Speaking out

Published 11:53 am Thursday, July 11, 2013

To the Editor:

Congratulations to the Rev. Kevin Johnson for speaking out on the poor conduct of our state Legislature as it moves to undo much that has made us proud to call North Carolina home. Two weeks ago, our nation’s leading newspaper had an editorial criticizing our move away from correcting racial injustices of the past, a subject I lobbied our Sen. Bill Cook regarding and was told by him, “I believe in an eye for an eye.” I reminded him that those of us who bear the name Christian gave up that attitude over 2,000 years ago. And that same legislator from our county also drew derisive coverage from another national publication that told of his sponsoring Senate Bill 668 to prevent the “mentally incompetent” from voting, a measure that his own party’s leaders have tried to run and hide from. Given such attitudes as these held by many of our current legislators, it’s no wonder clergy and other moral leaders are practicing their rights as Americans to respectfully practice civil disobedience and be willing to go to jail if necessary for so doing.
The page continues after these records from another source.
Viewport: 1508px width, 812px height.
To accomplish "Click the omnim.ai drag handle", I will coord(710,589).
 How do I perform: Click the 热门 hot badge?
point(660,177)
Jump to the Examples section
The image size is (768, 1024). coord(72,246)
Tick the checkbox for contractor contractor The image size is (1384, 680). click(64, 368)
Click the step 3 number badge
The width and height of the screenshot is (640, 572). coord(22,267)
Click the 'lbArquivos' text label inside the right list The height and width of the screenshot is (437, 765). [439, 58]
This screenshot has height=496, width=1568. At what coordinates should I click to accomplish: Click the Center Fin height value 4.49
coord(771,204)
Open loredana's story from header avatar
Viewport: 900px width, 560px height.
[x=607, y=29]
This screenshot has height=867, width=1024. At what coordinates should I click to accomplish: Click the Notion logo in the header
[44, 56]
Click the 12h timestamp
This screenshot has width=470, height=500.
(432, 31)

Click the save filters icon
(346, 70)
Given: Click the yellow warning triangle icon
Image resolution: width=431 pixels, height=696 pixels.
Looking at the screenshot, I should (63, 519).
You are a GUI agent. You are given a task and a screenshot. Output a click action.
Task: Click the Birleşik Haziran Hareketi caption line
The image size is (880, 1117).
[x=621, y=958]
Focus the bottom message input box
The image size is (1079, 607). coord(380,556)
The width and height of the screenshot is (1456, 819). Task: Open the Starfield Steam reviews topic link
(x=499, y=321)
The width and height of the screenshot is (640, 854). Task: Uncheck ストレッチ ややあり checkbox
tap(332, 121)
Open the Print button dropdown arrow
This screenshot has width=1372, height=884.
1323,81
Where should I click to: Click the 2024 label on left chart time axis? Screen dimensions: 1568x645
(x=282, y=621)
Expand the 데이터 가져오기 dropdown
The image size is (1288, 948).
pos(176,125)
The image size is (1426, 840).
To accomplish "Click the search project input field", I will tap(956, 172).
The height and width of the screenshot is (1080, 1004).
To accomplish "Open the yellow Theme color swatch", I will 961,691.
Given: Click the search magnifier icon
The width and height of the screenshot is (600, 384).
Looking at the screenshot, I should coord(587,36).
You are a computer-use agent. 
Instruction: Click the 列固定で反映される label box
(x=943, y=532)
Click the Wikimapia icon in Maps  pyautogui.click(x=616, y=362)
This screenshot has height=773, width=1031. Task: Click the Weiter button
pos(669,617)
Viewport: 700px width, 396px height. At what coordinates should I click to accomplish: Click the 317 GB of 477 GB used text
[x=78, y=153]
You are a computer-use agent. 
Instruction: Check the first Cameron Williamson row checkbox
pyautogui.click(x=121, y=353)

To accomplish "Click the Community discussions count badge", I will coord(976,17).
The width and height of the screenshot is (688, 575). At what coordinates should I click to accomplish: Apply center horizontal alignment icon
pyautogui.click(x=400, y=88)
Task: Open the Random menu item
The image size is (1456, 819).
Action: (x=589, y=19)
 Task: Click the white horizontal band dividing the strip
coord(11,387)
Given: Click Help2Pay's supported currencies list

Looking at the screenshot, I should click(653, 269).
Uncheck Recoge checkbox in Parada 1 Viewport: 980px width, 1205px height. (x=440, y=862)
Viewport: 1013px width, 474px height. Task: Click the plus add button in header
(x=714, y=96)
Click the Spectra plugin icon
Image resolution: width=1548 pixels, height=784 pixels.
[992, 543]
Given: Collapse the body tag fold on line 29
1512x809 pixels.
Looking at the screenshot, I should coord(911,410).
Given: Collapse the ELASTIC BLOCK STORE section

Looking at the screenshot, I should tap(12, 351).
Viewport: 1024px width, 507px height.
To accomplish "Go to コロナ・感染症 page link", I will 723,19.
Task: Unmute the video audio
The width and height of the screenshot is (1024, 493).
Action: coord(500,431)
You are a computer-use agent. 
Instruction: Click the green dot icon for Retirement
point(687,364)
Christians should always remember that much of our New Testament was composed in jail by the Apostle Paul, and just a shade over 50 years ago Baptist preacher Martin Luther King Jr. kicked the civil-rights movement into high gear by writing his now famous “Letter from Birmingham City Jail.”

Interestingly, as I wore my clergy shirt fresh from having buried my wife’s favorite aunt two Mondays ago, one of the first persons I ran into outside the state House was former UNC-CH Chancellor Paul Hardin and his wife, long-time friends of ours and United Methodists. We were all there with the backing of eight denominational leaders who issued a pastoral letter the previous weekend supporting Moral Mondays. I smiled at the irony of it all as I remembered that Chancellor Hardin’s father, Bishop Paul Hardin, was one of the recipients of Dr. King’s letter, and also one of the bishops who laid hands on me when I was ordained. As Dr. King often said, “The arc of history is long, but it bends toward justice.” It still does.